La Terre des hommes

terredeshommes.jpg, août 2021Naël Marandin, La Terre des hommes (2020), avec Diane Rouxel, Finnegan Oldfield, Jalil Lespert et Olivier Gourmet
Sortie le 25 août 2021

Il est question de viol dans cette chronique.

Constance est fille d’éleveur dans le Charolais et voudrait reprendre, avec son fiancé, la ferme de son père. Mais quand son père fait faillite et n’est plus en mesure de transmettre l’exploitation, le projet d’installation de la jeune femme est mis en difficulté. Les Safer, sociétés d'aménagement foncier et d'établissement rural, sont des structures co-gérées par la profession et l’État pour réguler le foncier agricole. C’est devant une commission de la Safer locale que Constance devra montrer la solidité de son dossier et sa capacité à reprendre la ferme familiale – sur laquelle lorgne le voisin agriculteur, qui vient déjà visiter les lieux comme s’ils lui appartenaient. Jeune femme (heureusement en couple avec un homme (1)), désireuse de pratiquer un élevage plus respectueux des bêtes et de l’environnement, mais aussi plus rémunérateur, elle a un projet « atypique ». Aussi, quand un membre de la commission, un quadragénaire influent dans le milieu agricole et connaissance de longue date, lui propose de l’aide, elle l’accepte.

Avant de voir La Terre des hommes, j’avais du mal à considérer comme des viols les affaires dans lesquelles le ministre de l’intérieur, toujours en place à l’heure actuelle, a extorqué à des femmes des relations sexuelles non-désirées. J’y voyais avant tout du trafic d’influence (lui aussi interdit par la loi, en théorie) mais des viols… Je m’imaginais peut-être bêtement qu’il avait fait à ces femmes une proposition par lettre recommandée et qu’elles avaient pesé le pour et le contre avant de lui céder. Un viol est en France un acte sexuel commis par violence, contrainte, menace ou surprise. Exiger du sexe dans cette situation entre dans la case « contrainte », déjà. Mais quand, dans la même situation qui apparaît dans le film, cet homme qui se prévaut de son influence à la Safer essaie de forcer la jeune femme, la violence (la contrainte physique) et la menace s’invitent également dans la relation. Et tout se complique quand Constance, toujours contrainte par la promesse d’un soutien et la menace d’une trahison, retourne voir son agresseur.
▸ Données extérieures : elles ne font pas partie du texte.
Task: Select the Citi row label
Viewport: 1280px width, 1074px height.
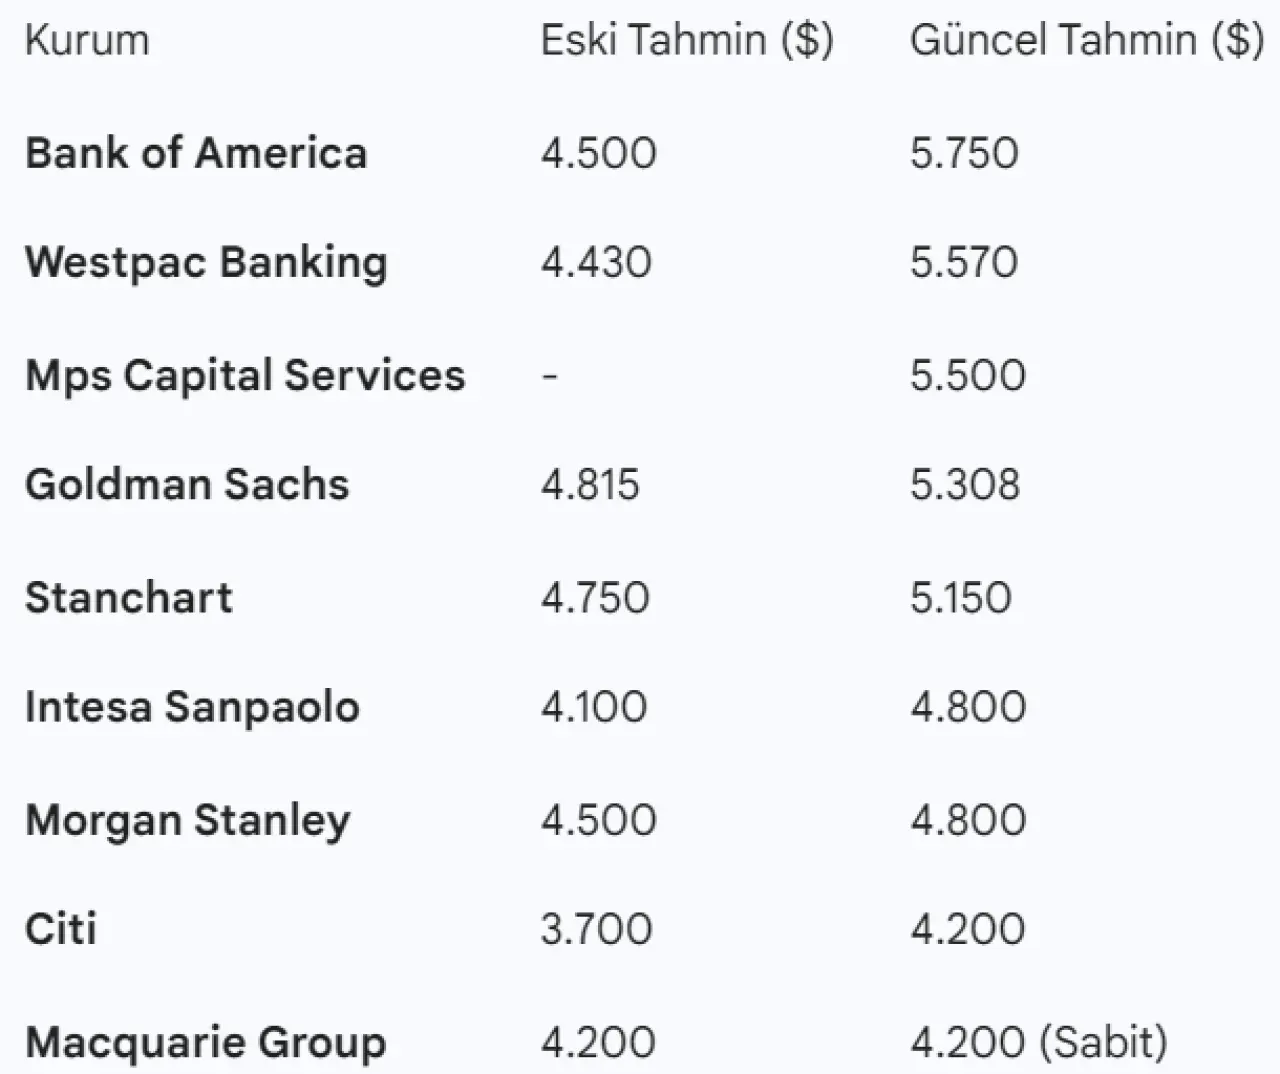Action: 61,929
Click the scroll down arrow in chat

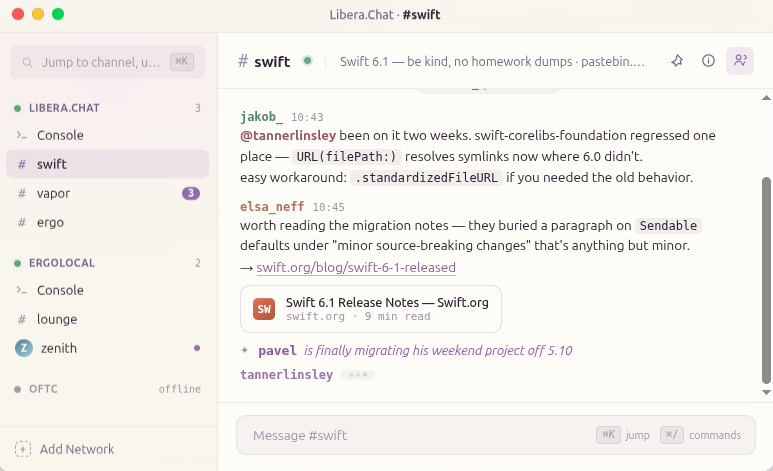[x=766, y=393]
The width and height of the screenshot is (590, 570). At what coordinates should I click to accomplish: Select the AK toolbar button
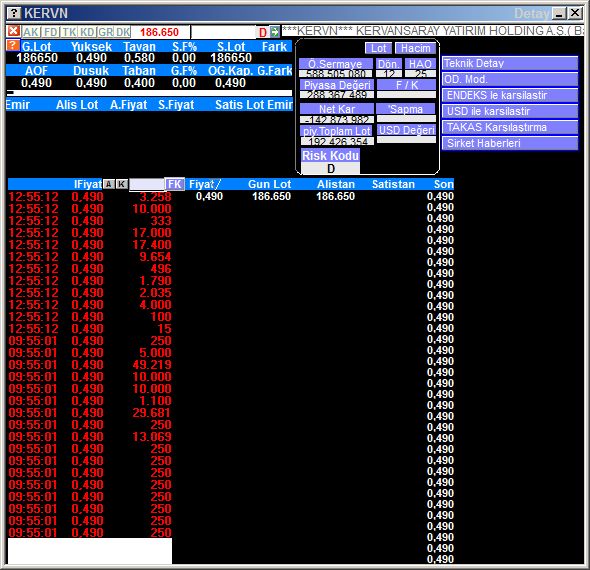tap(31, 32)
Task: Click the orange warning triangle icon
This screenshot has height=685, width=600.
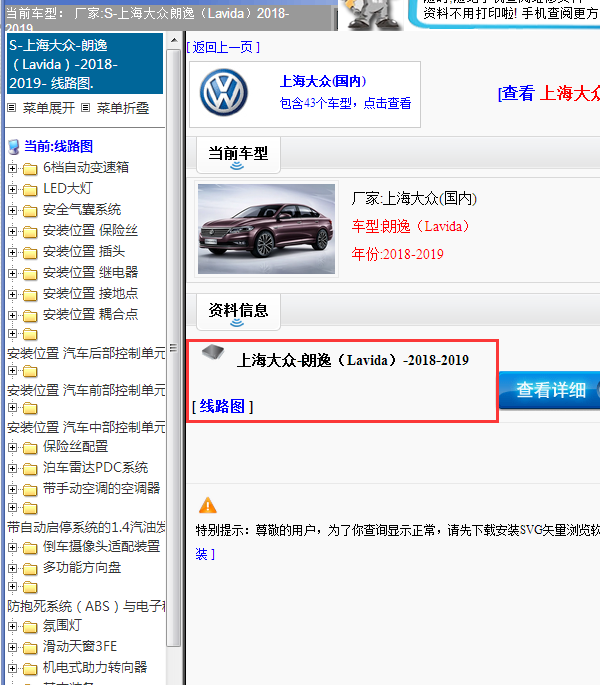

La Terre de hommes ressemble un peu à un film à dossier : #MeToo et sexisme dans l’agriculture, agrandissement des fermes et obstacles à l’installation des jeunes et moins jeunes paysan·nes, difficultés économiques et faillite des agriculteurs, c’est au choix. Il est aussi très réaliste (ici Naël Marandin revient sur cette dimension du film) et a une grande force documentaire, comme beaucoup de films français désormais. Petit paysan de Hubert Charuel (2017), Au nom de la terre d’Édouard Bergeon (2019, pas vu) et j’en oublie se sont aussi intéressés à des « dossiers » (les fermes en difficulté, le contrôle vétérinaire), témoignant de l’intérêt de la société française pour l’agriculture. Le cinéma de Marandin est un peu moins poétique que celui de Charuel et il filme le sexe entre les deux fiancé·s d’une manière assez déplaisante pour un film qui par ailleurs parle aussi bien de violences sexuelles. L’intrigue est par ailleurs bien menée, le décor original et les sujets importants. Voilà largement de quoi en faire la fiction d’agriculture de l’année.

(1) Les premières pages d’Il est où le patron ?, une bande dessinée qui réunit sous forme de fiction des témoignages de paysannes, voient une jeune femme célibataire se confronter à l’administration lors de son parcours d’installation. On lui suggère aimablement de faire plutôt de la transformation de produits agricoles, s’inquiétant qu’elle ne puisse porter de lourdes charges comme l’exige le métier (ou pas, d’ailleurs).
Paysannes en polaire (scénario) et Maud Bénézit (dessin), Il est où le patron ? Chroniques paysannes, Marabulles, 2021. Ici une interview radio de deux des autrices et là une interview écrite.